Saturday, June 5, 2021

We Still Don't Know Much About History

         Sam Cooke had a Top 40 hit back in the 1960s with a teenaged love song that began with the historic line, “Don’t know much about history.” Cooke’s lyrics went on to disclaim knowledge about other school subjects and ended with a hopeful profession of teenaged love: “But I do know that I love you, And I know that if you love me, too, What a wonderful world this could be.”

            In retrospect, Cooke’s title can now be seen as more true than recognized at the time. In fact, most high school students in the mid-20th century learned less than the whole truth of American history, thanks to a highly sanitized account of the central role of race throughout U.S. history.

In my case, I took American history in 1963 from a much beloved teacher, who is now widely believed to have been a devotee of the pro-Confederacy Lost Cause. Doc Holden once referred in the classroom to the “War of Northern Aggression”—a phrase that I regarded at the time as a joke rather than the serious pro-Confederacy view of the Civil War.       

I recall nothing from that course about slavery: the degrading daily lives and broken families of the enslaved or the brutal hardships of the Middle Passage. I do recall that the textbook treated the post-Civil War history according to the then-standard historiography that the North punitively installed corrupt and ineffectual  carpetbagger governments on the defeated southern states.

Only now, a half century later, have I learned the whole truth from Henry Louis Gates Jr.’s masterful account in Stony the Road: Reconstruction,
White Supremacy, and the Rise of Jim Crow (
Penguin Press, 2019). White southerners, fearful of being outvoted by black freedmen, ruthlessly devised clever tactics to prevent blacks from exercising their newly granted right to vote and, at least twice, in Colfax, Louisiana, and Wilmington, North Carolina, overthrew elected biracial governments by force of arms.

Unsurprisingly, I also learned nothing about the Tulsa Race Massacre, the unspeakable destruction of Black Wall Street in 1921 now being recalled in print and on the air on the centennial of the worst race massacre in U.S. history. The actor Tom Hanks, a history buff of sorts, also recalled just this week in an op-ed in The New York Times [June 5] that he learned nothing about the Tulsa race massacre in his high school history course.

Apparently, most Oklahoma high school students also learned nothing about Tulsa in their high school history courses either.

The various other white pogroms against black Americans from the 19th and 20th centuries also went unmentioned in my high school, as far as I can recall. Eugene Robinson, in his column in The Washington Post [May 31], aptly noted some of the other massacres, misleadingly described at the time as race riots: Atlanta, 1906; East St. Louis, 1917; Chester, Pa., 1917; and twenty U.S. cities in 1919, including Chicago and Washington, D.C.

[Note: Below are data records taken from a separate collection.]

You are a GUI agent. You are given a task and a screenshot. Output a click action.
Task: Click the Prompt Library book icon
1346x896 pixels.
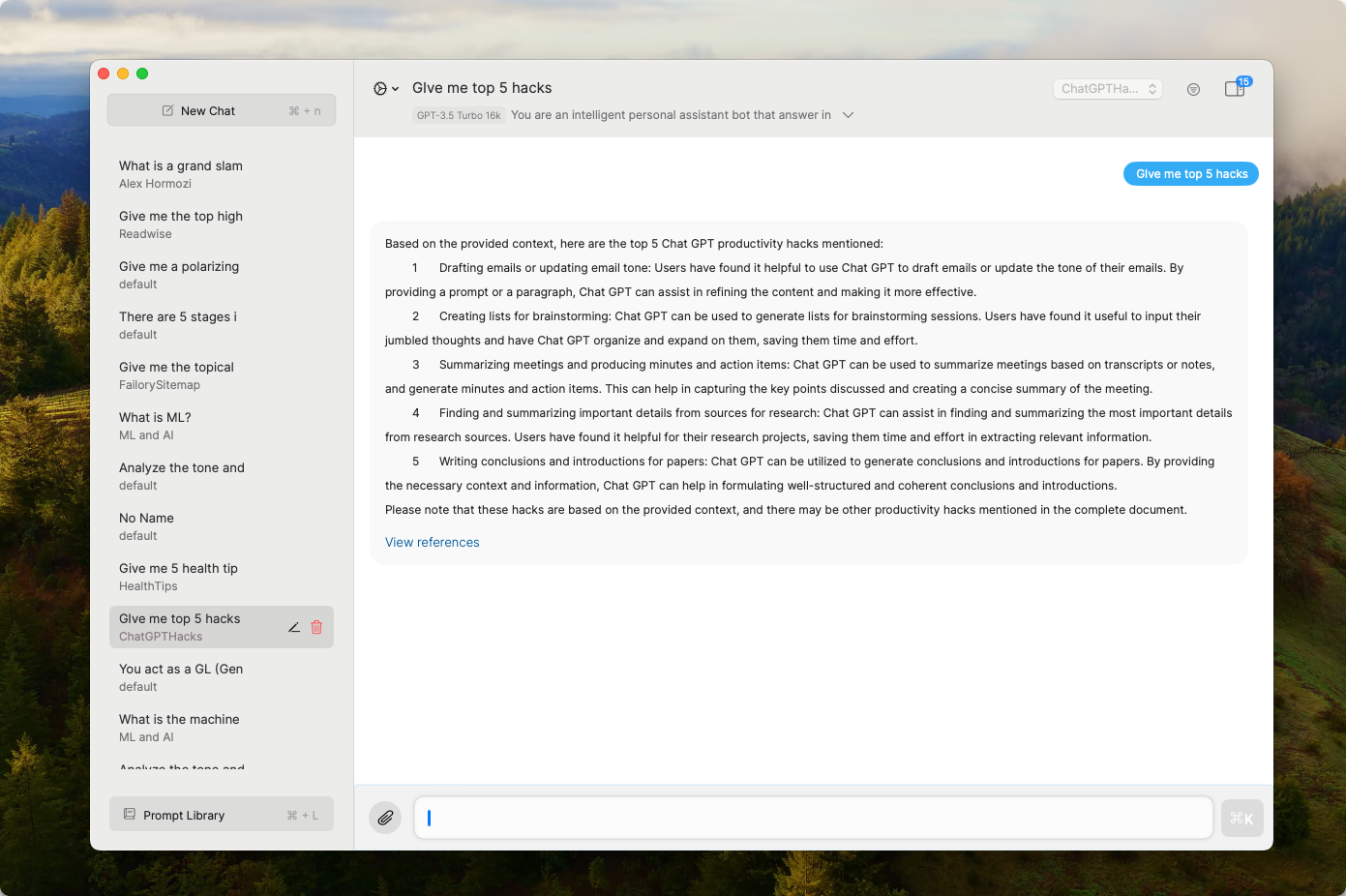coord(130,815)
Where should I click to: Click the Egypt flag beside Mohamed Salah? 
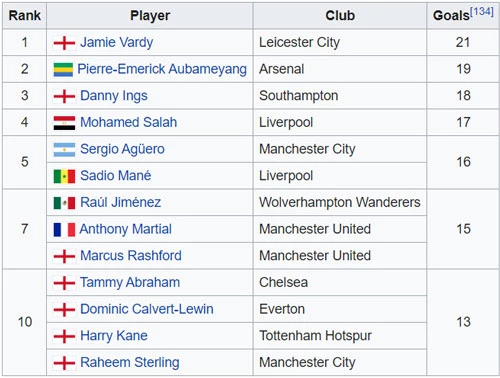(64, 123)
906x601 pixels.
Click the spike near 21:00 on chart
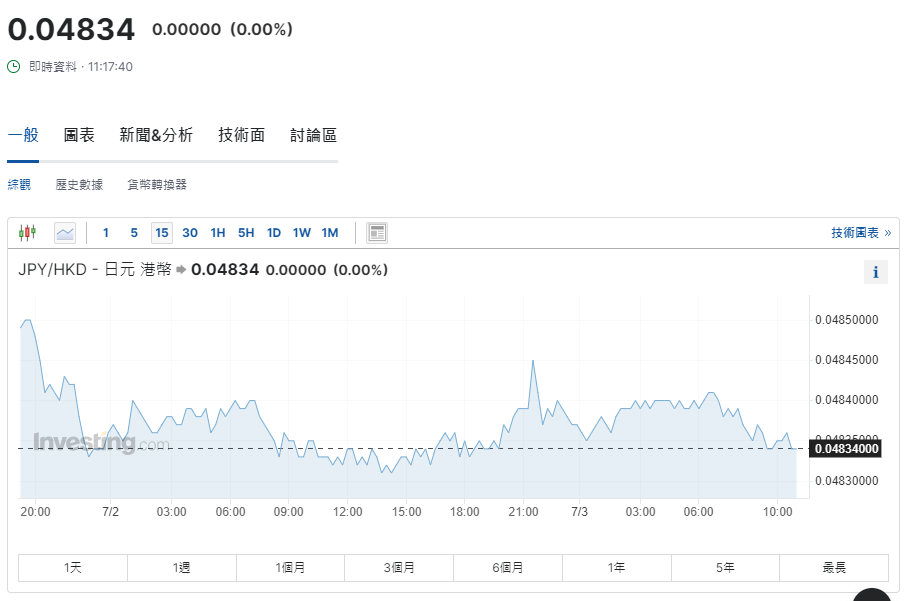click(533, 361)
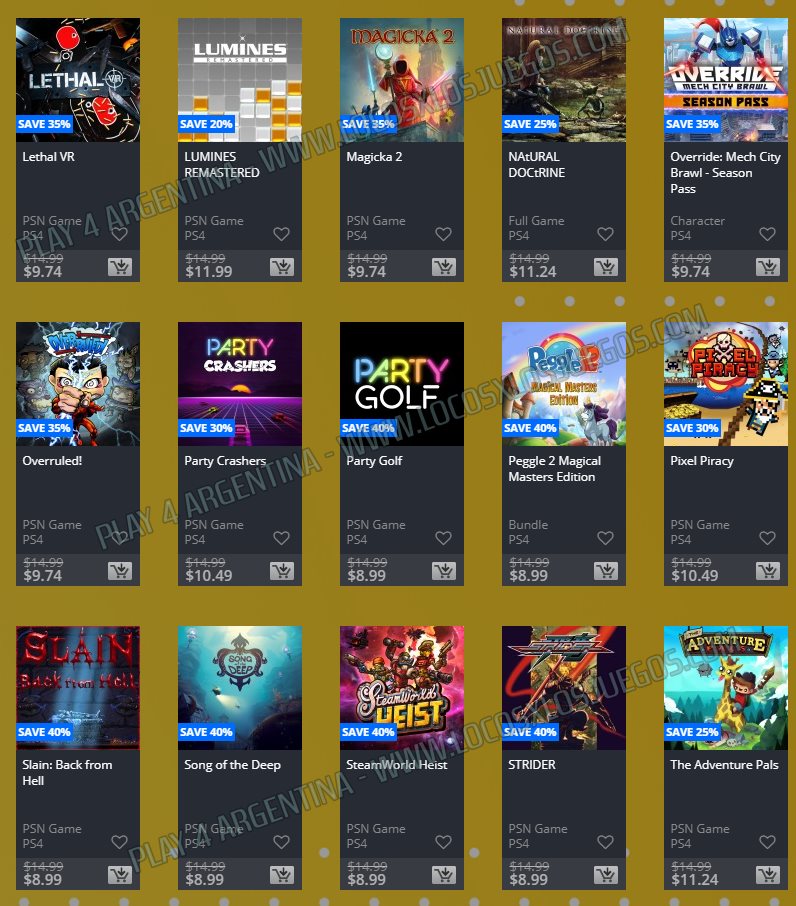Open the NAtURAL DOCtRINE title link

click(x=537, y=165)
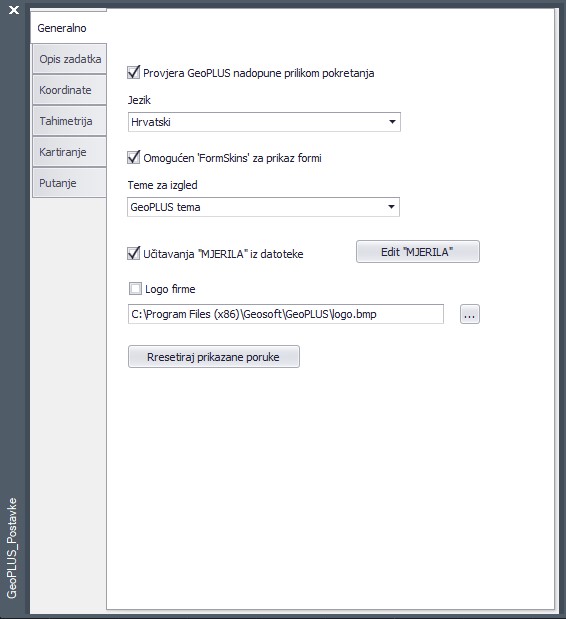Enable the Logo firme checkbox
This screenshot has height=619, width=566.
tap(135, 289)
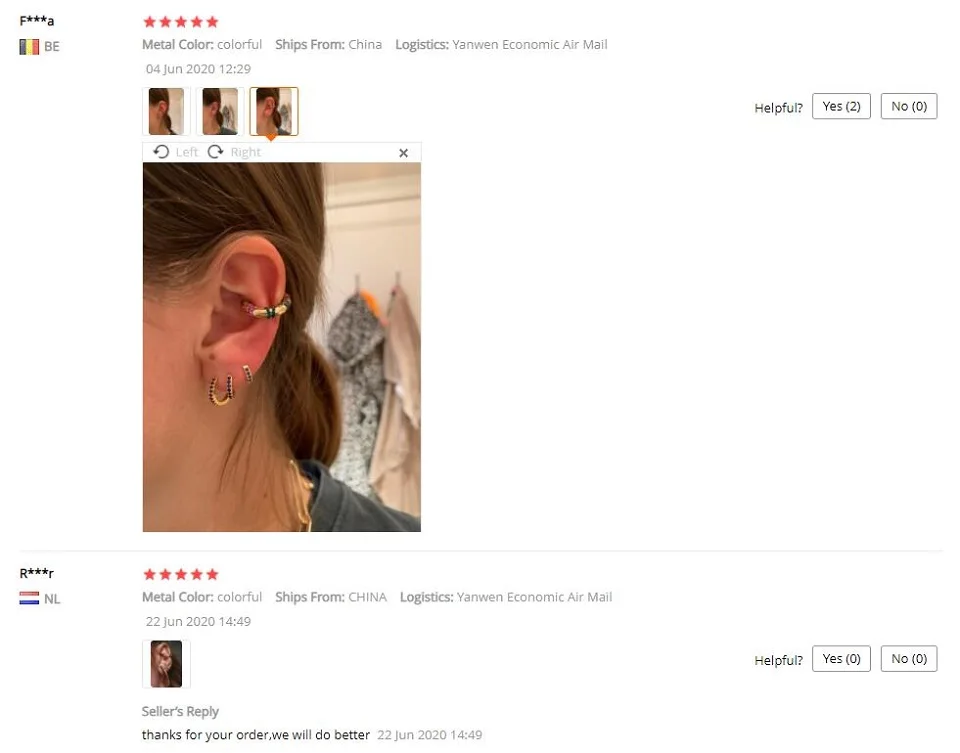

Most of those episodes are news to me now, but I have seen historical markers in Washington detailing the attacks on black veterans in 1919 back home after surviving combat in World War I.

Even worse, I recall nothing from my American history course about the civil rights revolution, which was taking place right before our eyes in real time in the 1960s. I do not recall any account of Jim Crow Laws or the Supreme Court’s decision upholding those laws in Plessy v. Ferguson, even though the Supreme Court had overturned that decision only a decade earlier in the very year that I enrolled in a segregated elementary school in a white working-class neighborhood.

In the current “racial reckoning,” statues honoring Confederate generals and heroes are rightly being dismantled over the objections of conservatives who claim that history is being erased. In fact, the whole truth about U.S. history needs to be un-erased after too many decades of ignoring the shameful history of violence by white terrorists against black Americans.

“Critical race theory,” a bete noire for cultural and political conservatives, seeks to remedy this shortcoming by telling the true history of systemic racism in U.S. history from 1619 to the present day.

Robinson’s response is blunt and terse: “There are those who deny that anything called ‘systemic racism’ is a feature of the American landscape,” Robinson wrote in closing. “They should be aware that history tells a very different story.”

The Spanish philosopher George Santayana famously warned that those who cannot remember the past are condemned to repeat it. The challenge for Americans now is to learn the past, perhaps for the first time, and then to proceed from a deeper understanding of our checkered past to remedy the legacies that four centuries of racism have left for current generations to address and change.